We successively assessed the UNet ability to provide AC maps on three PET/MR METH patients with anatomical abnormalities due to surgery. We did not use T1 images in this case, but only ZTE images which intrinsically contain the whole information needed for AC. UNets trained on the sixteen anatomically normal FDG patients on ZTE/CT and on ZTE/LRAMCT-System pairs resulted able to correctly reconstruct bone abnormalities, with improved accuracy with respect to LRAMATLAS and LRAMZTE. The generation of LRAM volumes, which intrinsically have a low resolution, resulted less sensitive to such anatomical variations respect to the generation of high resolution CT volumes. PET mages were quantified near bone abnormalities and results were compared with those obtained with AC coming from coregistered diagnostic CTs. Results confirmed those obtained on the FDG dataset. Further studies on this kind of patient/lesions are however needed.

This study has several limitations, which will be discussed in the following.

  • We chose to use a 2D UNet instead of the best-performing 2.5D or 3D UNets because of the scarce number of patients. However, we do not believe that the results obtained in terms of best MR sequence and best synthetic image insertion point would change as the network changes. Other strategies have been recently proposed in literature, such as GAN or cycleGAN [13], which could provide better results thanks to their robustness to misregistration. The generator used by most of this network is however a 2D UNet, like the one used in this study. Furthermore, these networks require a larger number of patients to be trained. We think we should invest in these networks for abdominal PET/MR AC, where misregistration is definitely a challenge; in brain studies, simpler strategies may be sufficient.

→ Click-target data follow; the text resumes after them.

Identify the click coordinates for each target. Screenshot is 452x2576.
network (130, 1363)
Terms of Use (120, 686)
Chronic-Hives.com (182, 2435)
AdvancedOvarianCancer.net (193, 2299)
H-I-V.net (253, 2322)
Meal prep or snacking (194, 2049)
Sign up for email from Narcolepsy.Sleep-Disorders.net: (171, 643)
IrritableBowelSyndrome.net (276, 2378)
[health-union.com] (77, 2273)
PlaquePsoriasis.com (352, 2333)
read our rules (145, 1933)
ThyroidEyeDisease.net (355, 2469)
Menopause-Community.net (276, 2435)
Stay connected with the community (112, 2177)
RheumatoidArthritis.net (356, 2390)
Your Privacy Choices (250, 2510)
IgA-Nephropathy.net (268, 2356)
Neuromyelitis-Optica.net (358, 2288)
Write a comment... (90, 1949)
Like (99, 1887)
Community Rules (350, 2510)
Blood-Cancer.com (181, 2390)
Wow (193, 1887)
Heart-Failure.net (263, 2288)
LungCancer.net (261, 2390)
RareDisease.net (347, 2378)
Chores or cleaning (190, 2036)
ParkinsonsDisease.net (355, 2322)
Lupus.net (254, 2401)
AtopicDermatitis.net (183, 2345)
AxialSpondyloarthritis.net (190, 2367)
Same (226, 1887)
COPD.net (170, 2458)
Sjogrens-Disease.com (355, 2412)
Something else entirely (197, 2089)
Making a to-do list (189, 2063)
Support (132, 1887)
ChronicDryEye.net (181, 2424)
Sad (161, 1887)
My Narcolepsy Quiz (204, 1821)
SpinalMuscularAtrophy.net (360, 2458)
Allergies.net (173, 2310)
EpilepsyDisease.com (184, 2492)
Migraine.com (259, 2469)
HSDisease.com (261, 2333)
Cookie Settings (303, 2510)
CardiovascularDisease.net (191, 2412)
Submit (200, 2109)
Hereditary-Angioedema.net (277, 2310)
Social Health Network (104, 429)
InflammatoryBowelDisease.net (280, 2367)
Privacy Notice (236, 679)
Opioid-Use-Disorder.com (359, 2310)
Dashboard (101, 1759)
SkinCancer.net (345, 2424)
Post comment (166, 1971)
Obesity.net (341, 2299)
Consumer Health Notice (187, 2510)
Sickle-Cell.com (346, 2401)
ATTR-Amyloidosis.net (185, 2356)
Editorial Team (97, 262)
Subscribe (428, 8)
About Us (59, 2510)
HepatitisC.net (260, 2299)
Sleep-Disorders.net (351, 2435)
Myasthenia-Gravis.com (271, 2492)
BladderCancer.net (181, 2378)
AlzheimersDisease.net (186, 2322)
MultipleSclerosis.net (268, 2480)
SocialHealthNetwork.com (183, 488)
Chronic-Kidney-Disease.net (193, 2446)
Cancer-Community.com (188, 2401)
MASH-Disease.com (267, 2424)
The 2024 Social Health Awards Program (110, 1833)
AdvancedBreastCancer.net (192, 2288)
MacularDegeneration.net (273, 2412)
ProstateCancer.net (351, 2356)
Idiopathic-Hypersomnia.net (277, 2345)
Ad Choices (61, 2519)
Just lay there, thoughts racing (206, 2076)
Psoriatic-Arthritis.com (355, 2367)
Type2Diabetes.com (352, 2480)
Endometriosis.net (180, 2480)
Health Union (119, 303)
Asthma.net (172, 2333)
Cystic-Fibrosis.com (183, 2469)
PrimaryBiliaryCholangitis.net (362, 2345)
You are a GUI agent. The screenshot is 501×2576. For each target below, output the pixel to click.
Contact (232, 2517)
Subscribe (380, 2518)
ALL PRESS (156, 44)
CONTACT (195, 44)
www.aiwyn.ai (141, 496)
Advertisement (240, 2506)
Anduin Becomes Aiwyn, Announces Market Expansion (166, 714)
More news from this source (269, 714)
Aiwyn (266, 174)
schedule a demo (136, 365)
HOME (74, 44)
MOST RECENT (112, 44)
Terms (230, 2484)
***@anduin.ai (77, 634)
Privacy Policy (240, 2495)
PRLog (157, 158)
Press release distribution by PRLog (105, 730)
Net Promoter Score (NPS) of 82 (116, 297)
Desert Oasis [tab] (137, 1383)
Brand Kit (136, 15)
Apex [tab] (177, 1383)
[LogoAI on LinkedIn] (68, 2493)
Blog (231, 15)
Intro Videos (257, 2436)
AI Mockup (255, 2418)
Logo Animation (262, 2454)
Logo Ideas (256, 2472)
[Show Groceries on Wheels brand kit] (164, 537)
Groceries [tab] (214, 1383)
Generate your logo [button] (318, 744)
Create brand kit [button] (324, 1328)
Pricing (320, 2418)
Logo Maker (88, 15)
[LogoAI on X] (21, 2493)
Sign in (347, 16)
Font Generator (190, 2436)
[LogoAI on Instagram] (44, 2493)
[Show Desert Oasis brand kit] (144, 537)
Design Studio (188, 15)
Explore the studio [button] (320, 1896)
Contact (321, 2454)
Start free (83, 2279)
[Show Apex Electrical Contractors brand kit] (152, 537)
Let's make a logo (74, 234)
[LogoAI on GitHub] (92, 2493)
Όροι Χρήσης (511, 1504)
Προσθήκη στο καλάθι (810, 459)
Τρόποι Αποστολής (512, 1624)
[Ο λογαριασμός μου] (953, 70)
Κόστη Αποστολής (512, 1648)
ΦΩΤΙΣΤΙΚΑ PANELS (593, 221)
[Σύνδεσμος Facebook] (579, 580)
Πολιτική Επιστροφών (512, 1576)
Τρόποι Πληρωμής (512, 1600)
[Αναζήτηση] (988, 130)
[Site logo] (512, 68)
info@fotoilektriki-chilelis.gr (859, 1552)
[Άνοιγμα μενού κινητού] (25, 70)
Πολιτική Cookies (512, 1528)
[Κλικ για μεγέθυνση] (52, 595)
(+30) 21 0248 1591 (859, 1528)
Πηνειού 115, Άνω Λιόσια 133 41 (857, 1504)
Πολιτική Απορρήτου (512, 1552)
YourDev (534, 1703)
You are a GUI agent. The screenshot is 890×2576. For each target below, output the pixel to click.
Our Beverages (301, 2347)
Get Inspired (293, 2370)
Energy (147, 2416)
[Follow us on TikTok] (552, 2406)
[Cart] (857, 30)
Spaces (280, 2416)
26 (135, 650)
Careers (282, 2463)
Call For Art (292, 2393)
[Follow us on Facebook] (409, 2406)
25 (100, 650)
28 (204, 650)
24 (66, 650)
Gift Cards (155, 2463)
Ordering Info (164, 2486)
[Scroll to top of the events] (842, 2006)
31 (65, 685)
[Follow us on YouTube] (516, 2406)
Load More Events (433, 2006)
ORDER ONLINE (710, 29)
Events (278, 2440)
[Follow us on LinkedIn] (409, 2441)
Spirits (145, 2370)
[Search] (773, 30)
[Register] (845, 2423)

  • In this work, the AC correction pipeline implemented on our PET/CT and PET/MR scanner was considered. Other vendors probably use slightly different pipelines, e.g. with a reduced low pass filter FWHM of with a less coarse resampling grid. Indeed, this was one of the reasons motivating our choice to compare synthetic image insertion into different points of the AC pipeline. If nearly equivalent PET was obtained generating CTs or LRAMs after 10 mm filtering, we think that equivalent PETs will be also obtained if generating less filtered LRAMs.

  • A further limitation is due to the smaller axial FOV of the PET/CT scanner (15.7 cm) compared to the wider axial FOV of the PET/MR scanner (25.0 cm). In order to obtain pairs of well spatially correlated CT-MR data, we necessarily had to remove the lower neck region from MR images. However, considering that the lower neck region is generally not crucial for brain neurological evaluations, this limitation reasonably seems not critical for the work.

Conclusions

In this work, we generated synthetic images for AC correction in brain PET/MR from ZTE or T1 images by means of a 2D UNet. The first objective was to understand which of the two MR sequences is able to provide more accurate AC maps and PET images. Results obtained on the 16 anatomically normal FDG patients show that ZTE provides a comparable intersubject average bias on PET images, but a lower intersubject bias variability with respect to T1. ZTE results appear also accurate on the 3 methionine patients containing cranial anatomy abnormalities due to surgery. Well knowing the PET/MR AC pipeline which does not make a full usage of the synthetic CT information but uses a reduced contrast and a reduced spatial resolution version (LRAM), as a second objective, we wanted to understand whether there are differences in generating UNet images at different points of the AC pipeline. Results obtained on both the 16 anatomically normal FDG patients and the 3 methionine patients show that you can equivalently generate synthetic CTs or LRAMs after bilinear scaling and smoothing but before coarse resampling.